José Jouneau le reconnaît : « Le constat est unanime depuis cinq ans. De mémoire de pêcheur, on n’a jamais connu autant de captures accidentelles de mammifères marins. » Mais selon lui, les pêcheurs n’en sont pas responsables : « La flotte du golfe de Gascogne a été diminuée par trois en 25 ans. » Et si les engins de pêches ont changé, les techniques sont les mêmes depuis une quinzaine d’années.
Des évolutions qui pourraient être dues au changement climatique, selon les observations de l’Ifremer, alors que les bancs de petits poissons pélagiques, proies des dauphins, se rapprochent des côtes et des fonds marins. Les dauphins seraient donc contraints à plonger plus près des filets.
Des mesures ont été prises : depuis 2020, les effaroucheurs acoustiques (pingers) sont obligatoires sur les chalutiers français et espagnols. Le Comité des Pêches fait état de 65 % de diminution des captures accidentelles, et « près d’une sortie en mer sur cinq est observée par des scientifiques. »
Quant à la déclaration de capture accidentelle, « s’il y a eu un certain laxisme à prendre cette réalité en compte, elle est respectée à présent », justifie José Jouneau. Des groupes de travail ont également été mis en place : « Nous avons dépensé énormément d’argent public pour équiper les navires, et quand ils devaient partir en mer, le Conseil d’État a décidé de clouer une partie de la flotte le long du quai. D’où l’incompréhension des marins-pêcheurs. »
Des marins-pêcheurs en difficulté
Cette fermeture met d’ailleurs ces derniers en difficulté : « Ce sont les meilleures semaines de l’année. Dans le golfe de Gascogne, c’est la période du bar, de la sole, des espèces à forte valeur ajoutée. En volume, ce n’est pas énorme, mais cela peut représenter jusqu’à 50 % du chiffre d’affaires de l’année », développe José Jouneau.
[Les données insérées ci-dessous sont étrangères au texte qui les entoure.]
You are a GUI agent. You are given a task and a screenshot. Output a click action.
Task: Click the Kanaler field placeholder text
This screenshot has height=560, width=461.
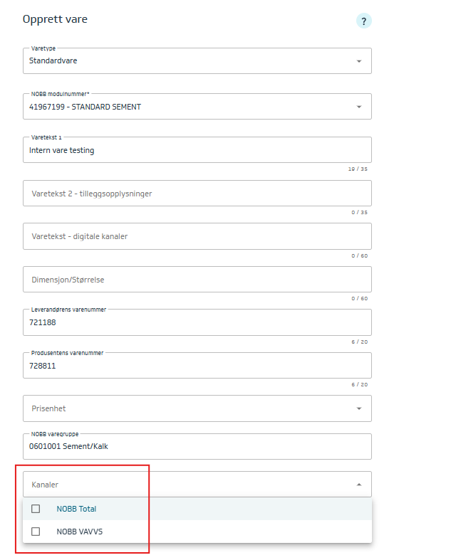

La décision de fermeture a « un impact sur toute la chaîne d’approvisionnement » mais « n’empêche pas d’avoir du poisson sur les étals mais d’une autre provenance ». La pêche française, selon le dernier bilan de l’Ifremer, est à 56 % durable. « Il n’y a pas plus encadré en termes de traçabilité et de surveillance », ajoute José Jouneau.
« Cette interdiction, c’est du bricolage, de l’amateurisme, tout simplement. Il n’y a pas de vision en profondeur », fustige le président du Comité régional des Pêches des Pays de la Loire. Des aides publiques devraient compenser 80 à 85 % du manque à gagner causé par la fermeture de pêche, mais leurs contours restent encore à préciser.
D’autant que l’interdiction vient frapper un secteur déjà très aidé et pourtant en crise. « Aujourd’hui, on n’a jamais eu tant de jeunes qui veulent s’installer. On leur dit d’attendre, on ne veut pas les envoyer au casse-pipe. C’est terrible à dire », explique José Jouneau.
Et entre pêcheurs et ONG, le dialogue reste difficile. « Plutôt que de s’affronter sur des débats purement idéologiques, il y aurait dû y avoir une étroite collaboration pour réduire cet impact », déplore le professionnel de la mer. En cause, selon lui, les méthodes de certaines associations, leurs « provocations gratuites ». Du côté associatif, Sea Shepherd dénonce, dans un communiqué du 22 janvier, le refus de dialoguer du Comité des Pêches.
Quant au bilan de ce mois de fermeture de la pêche pour les dauphins, il reste à réaliser. La période hivernale, particulièrement à risque, n’est pas terminée même si l’interdiction est levée.